Screenshot grounding data:
##############################
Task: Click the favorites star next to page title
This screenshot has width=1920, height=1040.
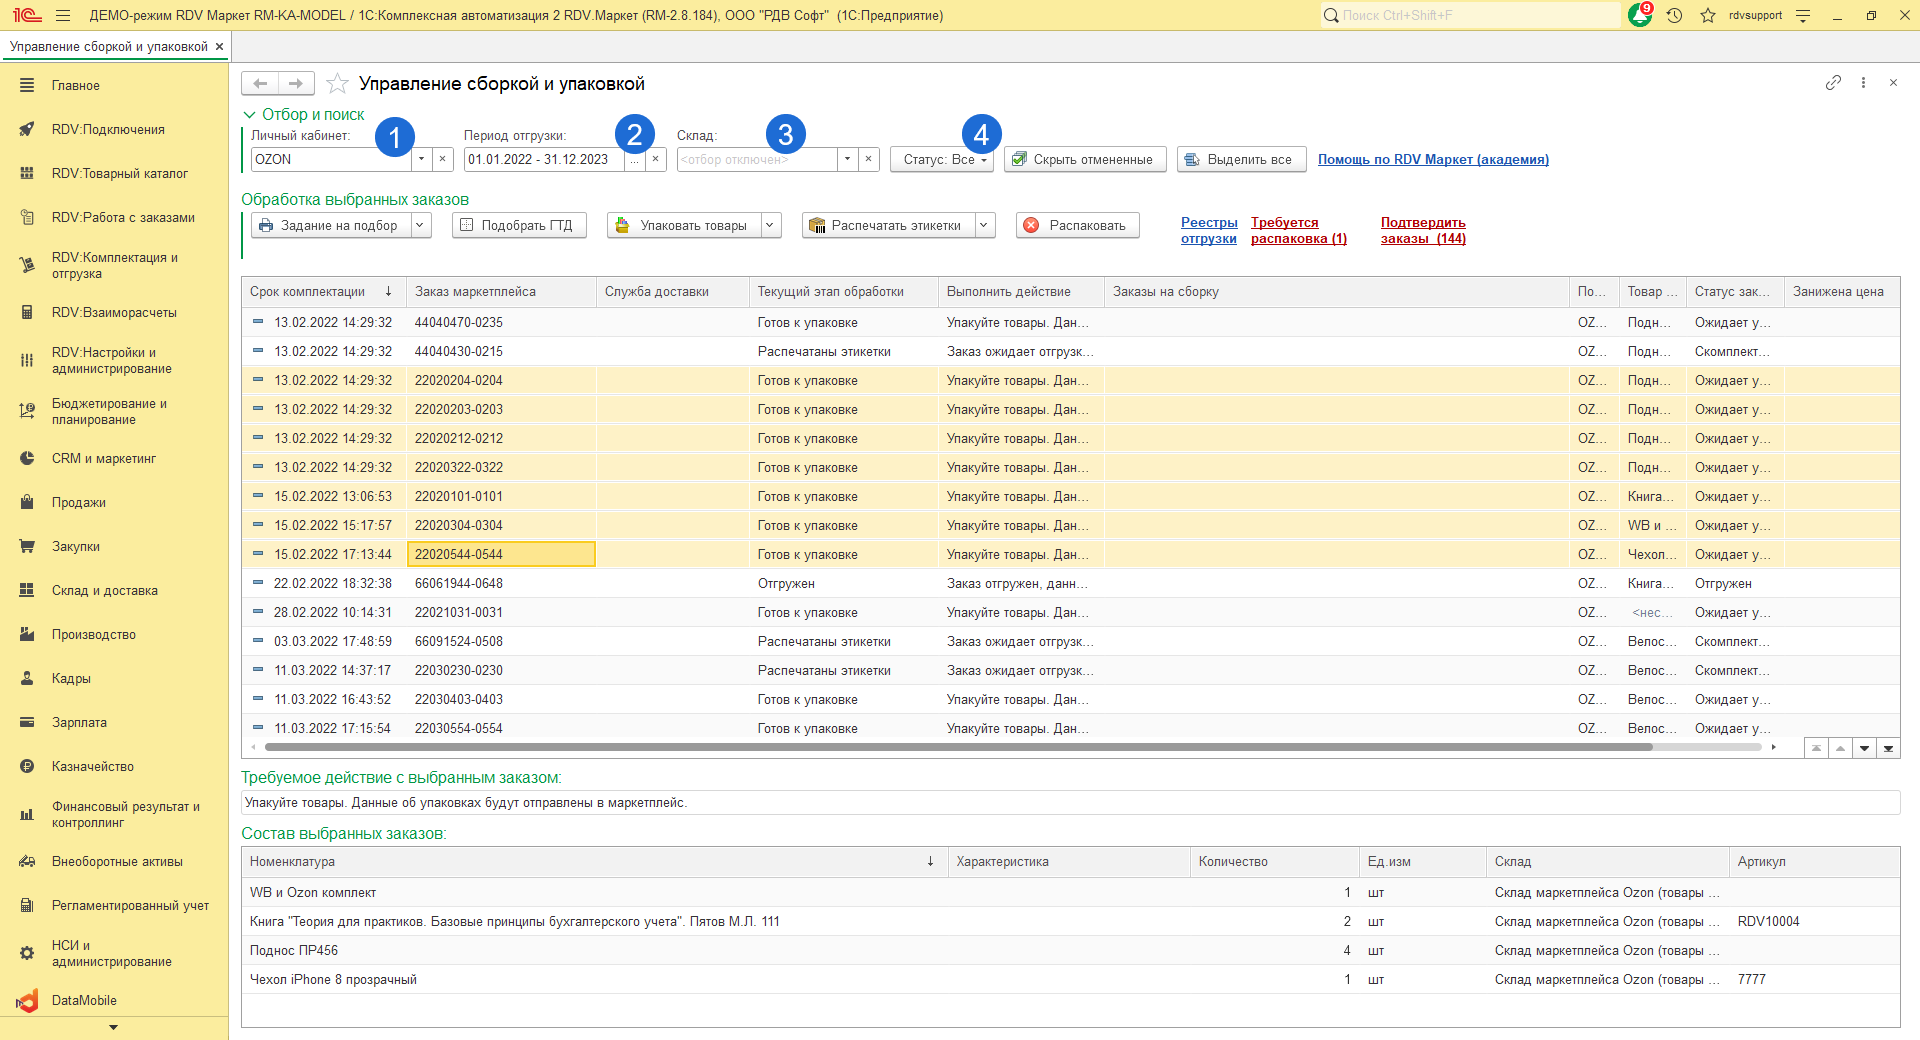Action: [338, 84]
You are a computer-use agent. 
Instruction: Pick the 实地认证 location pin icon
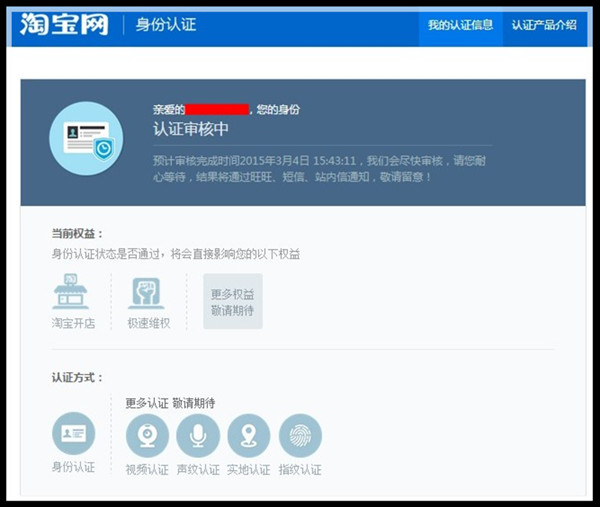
##############################
TASK GOAL
Your copy should match the records above exactly, apart from the pictures, which stay out.

WRITTEN ANSWER
Task: Click the favorites star next to page title
This screenshot has width=1920, height=1040.
Action: [338, 84]
You are a computer-use agent. 
Instruction: Pick the 实地认证 location pin icon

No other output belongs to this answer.